§ **Records provided**:
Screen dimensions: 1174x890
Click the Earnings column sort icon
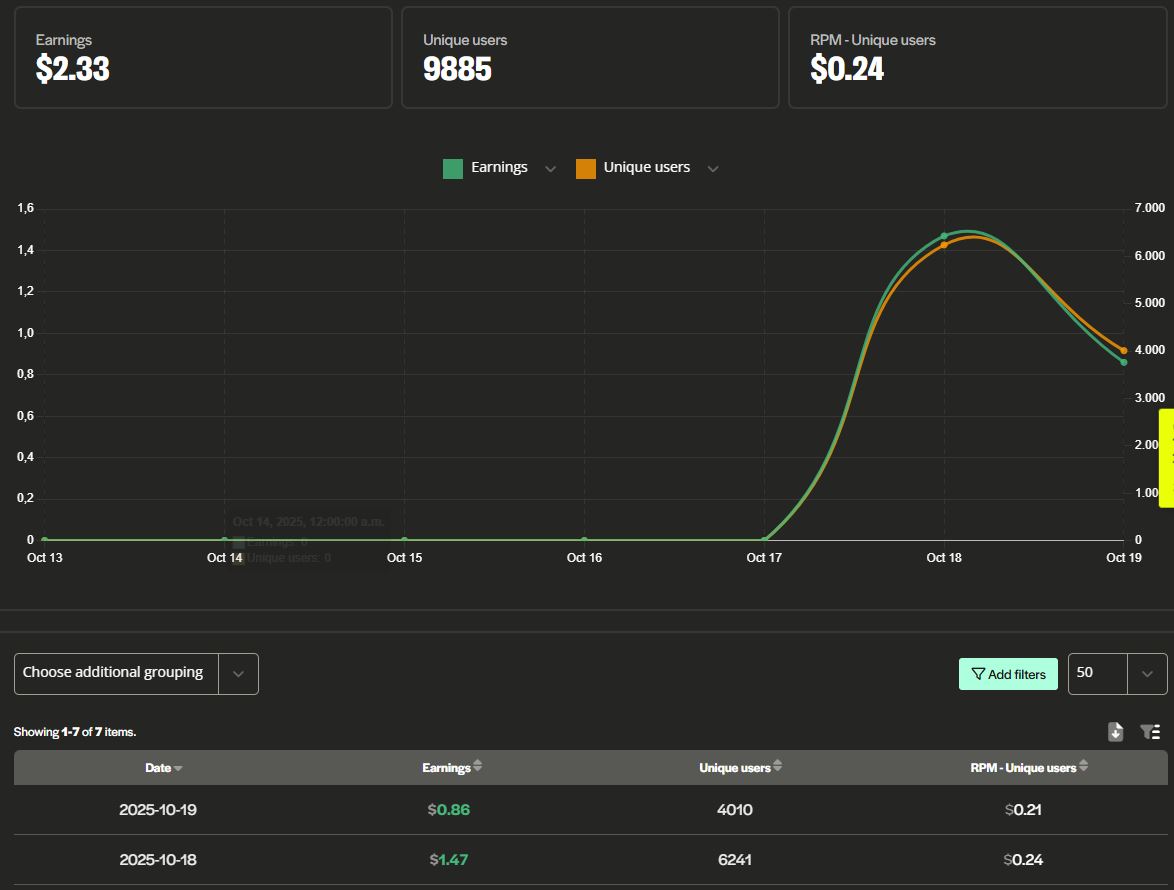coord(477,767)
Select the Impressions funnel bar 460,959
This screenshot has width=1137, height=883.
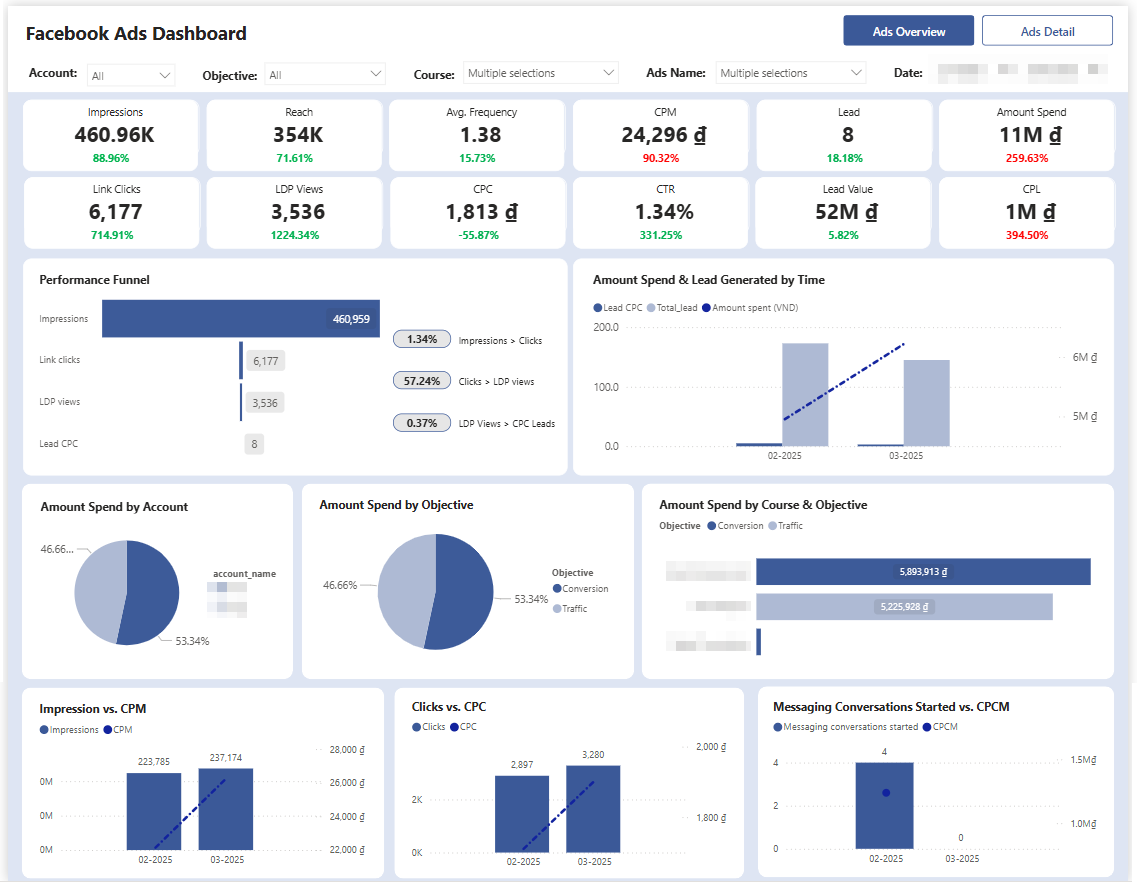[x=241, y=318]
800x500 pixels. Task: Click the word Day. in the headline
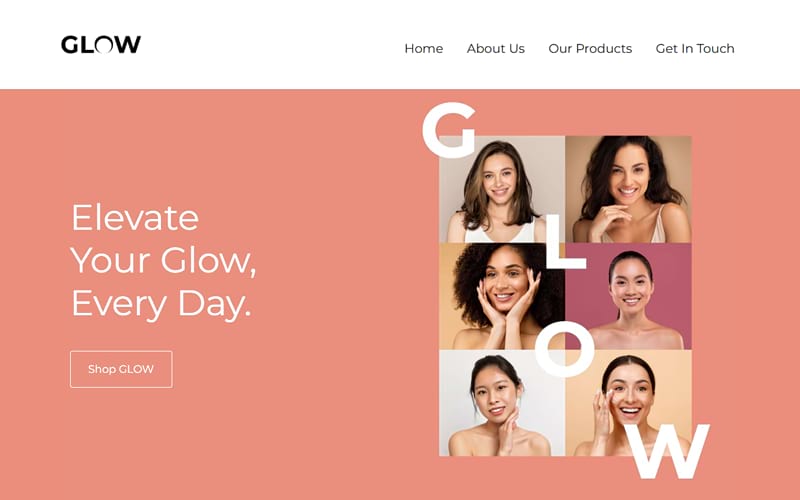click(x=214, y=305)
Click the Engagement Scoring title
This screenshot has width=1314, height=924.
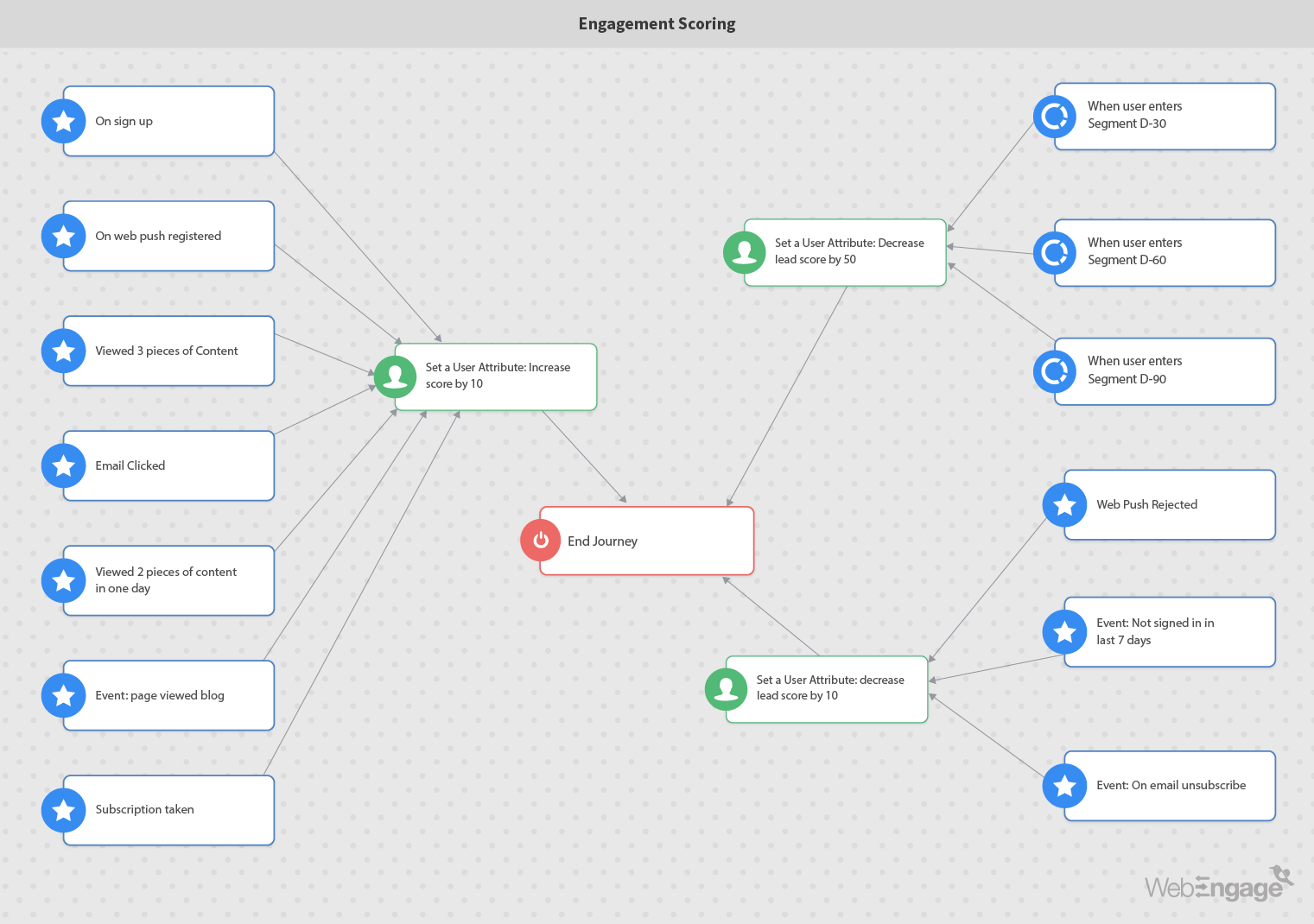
==
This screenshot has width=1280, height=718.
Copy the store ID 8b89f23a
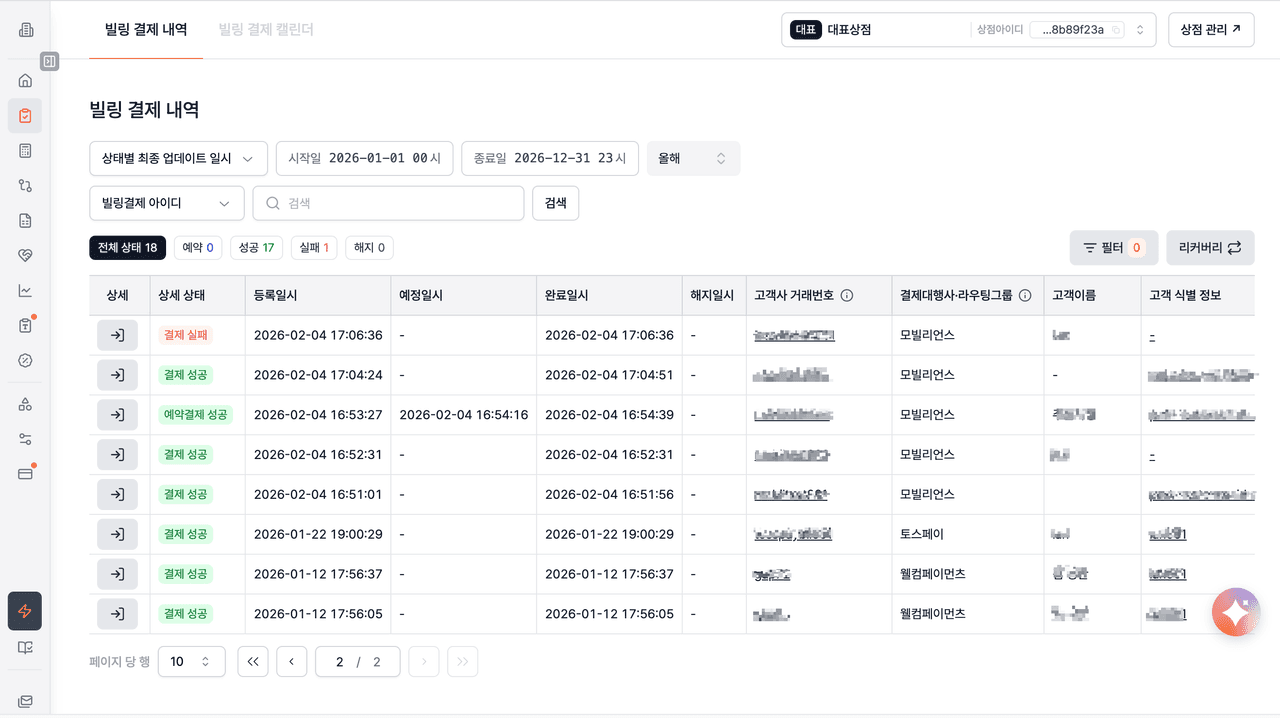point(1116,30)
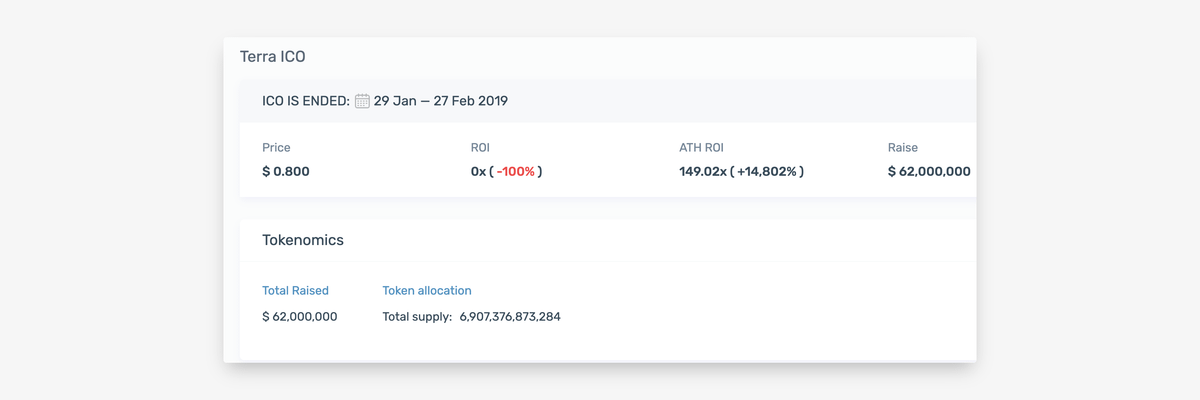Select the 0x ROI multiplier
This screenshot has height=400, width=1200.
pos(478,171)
==
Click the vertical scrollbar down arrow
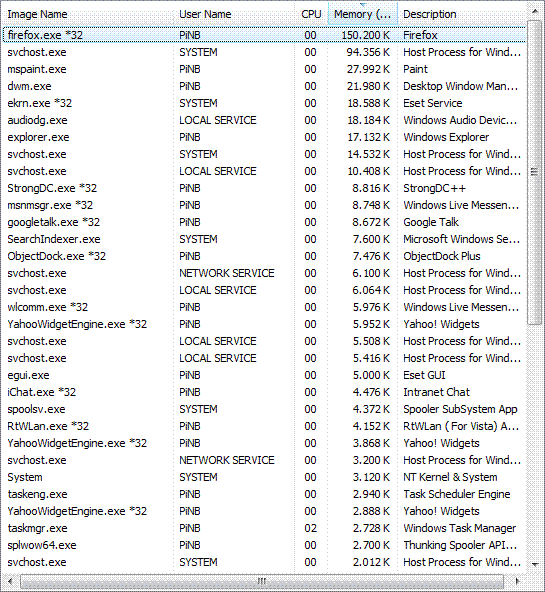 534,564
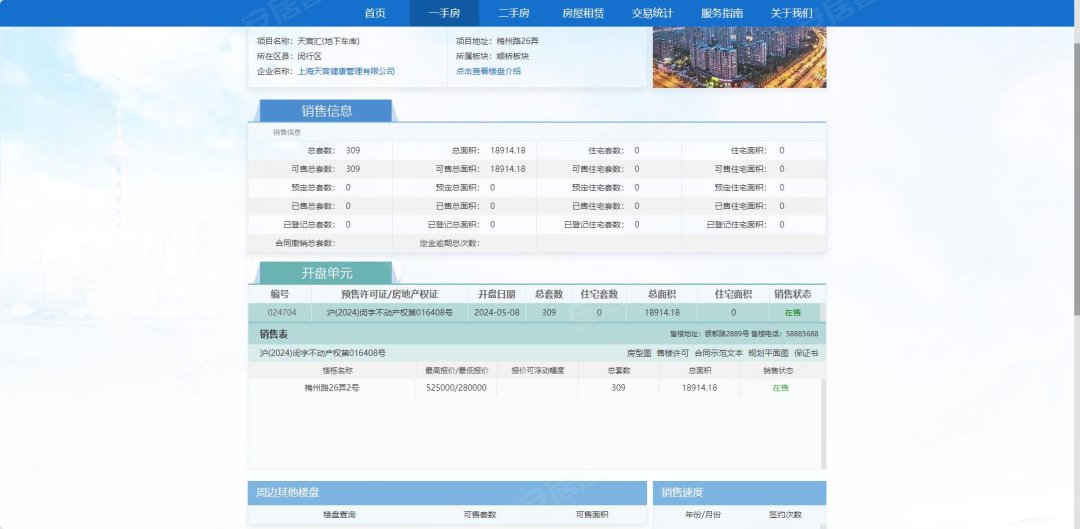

§ **What you have to do**: Can you edit the entries starting with the line that contains "Screen dimensions: 1174x890" and going on through the line that contains "This screenshot has width=1314, height=924.", so that "sort icon" becomes "filter icon" and nothing else changes? Leave the pictures out of your answer.

§ **Response to the exercise**:
Screen dimensions: 1174x890
Click the Earnings column filter icon
coord(477,767)
Select the Impressions funnel bar 460,959
This screenshot has width=1137, height=883.
[x=241, y=318]
800x500 pixels. Task: Click the word Day. in the headline
click(x=214, y=305)
Click the Engagement Scoring title
This screenshot has width=1314, height=924.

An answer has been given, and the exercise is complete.